SARS-CoV-2 Permissive glioblastoma cell line for high throughput antiviral screening.

Despite the great success of the administered vaccines against SARS-CoV-2, the virus can still spread, as evidenced by the current circulation of the highly contagious Omicron variant. This emphasizes the additional need to develop effective antiviral countermeasures. In the context of early preclinical studies for antiviral assessment, robust cellular infection systems are required to screen drug libraries. In this study, we reported the implementation of a human glioblastoma cell line, stably expressing ACE2, in a SARS-CoV-2 cytopathic effect (CPE) reduction assay. These glioblastoma cells, designated as U87.ACE2+, expressed ACE2 and cathepsin B abundantly, but had low cellular levels of TMPRSS2 and cathepsin L. The U87.ACE2+ cells fused highly efficiently and quickly with SARS-CoV-2 spike expressing cells. Furthermore, upon infection with SARS-CoV-2 wild-type virus, the U87.ACE2+ cells displayed rapidly a clear CPE that resulted in complete cell lysis and destruction of the cell monolayer. By means of several readouts we showed that the U87.ACE2+ cells actively replicate SARS-CoV-2. Interestingly, the U87.ACE2+ cells could be successfully implemented in an MTS-based colorimetric CPE reduction assay, providing IC50 values for Remdesivir and Nirmatrelvir in the (low) nanomolar range.

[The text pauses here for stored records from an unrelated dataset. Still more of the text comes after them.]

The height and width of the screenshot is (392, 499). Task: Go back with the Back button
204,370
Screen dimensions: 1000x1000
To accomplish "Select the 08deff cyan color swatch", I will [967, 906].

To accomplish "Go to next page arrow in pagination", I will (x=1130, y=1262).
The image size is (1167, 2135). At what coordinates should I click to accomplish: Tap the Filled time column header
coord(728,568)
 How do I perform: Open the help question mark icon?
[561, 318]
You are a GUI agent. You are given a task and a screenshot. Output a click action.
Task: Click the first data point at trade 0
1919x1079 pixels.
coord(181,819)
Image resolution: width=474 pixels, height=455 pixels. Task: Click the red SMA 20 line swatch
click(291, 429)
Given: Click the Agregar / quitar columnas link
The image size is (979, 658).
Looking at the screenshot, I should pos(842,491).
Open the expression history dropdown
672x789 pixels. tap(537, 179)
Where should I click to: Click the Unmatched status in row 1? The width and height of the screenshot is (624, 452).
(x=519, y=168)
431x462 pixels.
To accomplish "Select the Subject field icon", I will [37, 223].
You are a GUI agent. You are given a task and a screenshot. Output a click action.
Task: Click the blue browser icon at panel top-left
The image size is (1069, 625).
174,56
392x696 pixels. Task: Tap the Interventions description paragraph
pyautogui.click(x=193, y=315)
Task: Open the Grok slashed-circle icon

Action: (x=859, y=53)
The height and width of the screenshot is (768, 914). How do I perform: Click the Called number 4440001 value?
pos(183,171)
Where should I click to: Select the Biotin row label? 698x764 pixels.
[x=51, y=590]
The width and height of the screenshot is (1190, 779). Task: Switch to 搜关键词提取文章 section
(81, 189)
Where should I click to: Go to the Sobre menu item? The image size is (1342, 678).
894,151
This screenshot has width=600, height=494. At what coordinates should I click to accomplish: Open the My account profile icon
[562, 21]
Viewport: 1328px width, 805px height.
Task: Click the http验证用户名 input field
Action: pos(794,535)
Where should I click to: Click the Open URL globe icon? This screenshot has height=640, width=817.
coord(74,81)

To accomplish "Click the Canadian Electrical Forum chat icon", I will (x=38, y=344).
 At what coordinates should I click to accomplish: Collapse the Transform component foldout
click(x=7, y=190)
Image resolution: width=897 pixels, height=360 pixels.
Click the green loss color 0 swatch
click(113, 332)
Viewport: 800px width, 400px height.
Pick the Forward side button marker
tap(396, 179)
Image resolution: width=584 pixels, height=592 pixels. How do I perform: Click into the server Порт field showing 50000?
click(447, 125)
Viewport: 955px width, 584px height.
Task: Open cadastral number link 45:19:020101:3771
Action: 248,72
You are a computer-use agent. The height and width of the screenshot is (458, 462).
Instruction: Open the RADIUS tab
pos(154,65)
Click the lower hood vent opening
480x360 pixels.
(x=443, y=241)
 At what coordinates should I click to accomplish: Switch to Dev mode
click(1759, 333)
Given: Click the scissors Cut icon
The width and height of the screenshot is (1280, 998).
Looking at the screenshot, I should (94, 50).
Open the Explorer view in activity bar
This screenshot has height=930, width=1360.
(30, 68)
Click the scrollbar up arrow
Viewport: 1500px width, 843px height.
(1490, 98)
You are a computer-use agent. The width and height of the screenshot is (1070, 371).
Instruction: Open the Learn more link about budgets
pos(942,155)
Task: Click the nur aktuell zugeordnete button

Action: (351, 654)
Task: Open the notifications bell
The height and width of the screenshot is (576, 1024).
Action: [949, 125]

Lastly, the U87.ACE2+ cells were consistently permissive to all tested SARS-CoV-2 variants of concern, including the current Omicron variant. Thus, ACE2 expressing glioblastoma cells are highly permissive to SARS-CoV-2 with productive viral replication and with the induction of a strong CPE that can be utilized in high-throughput screening platforms.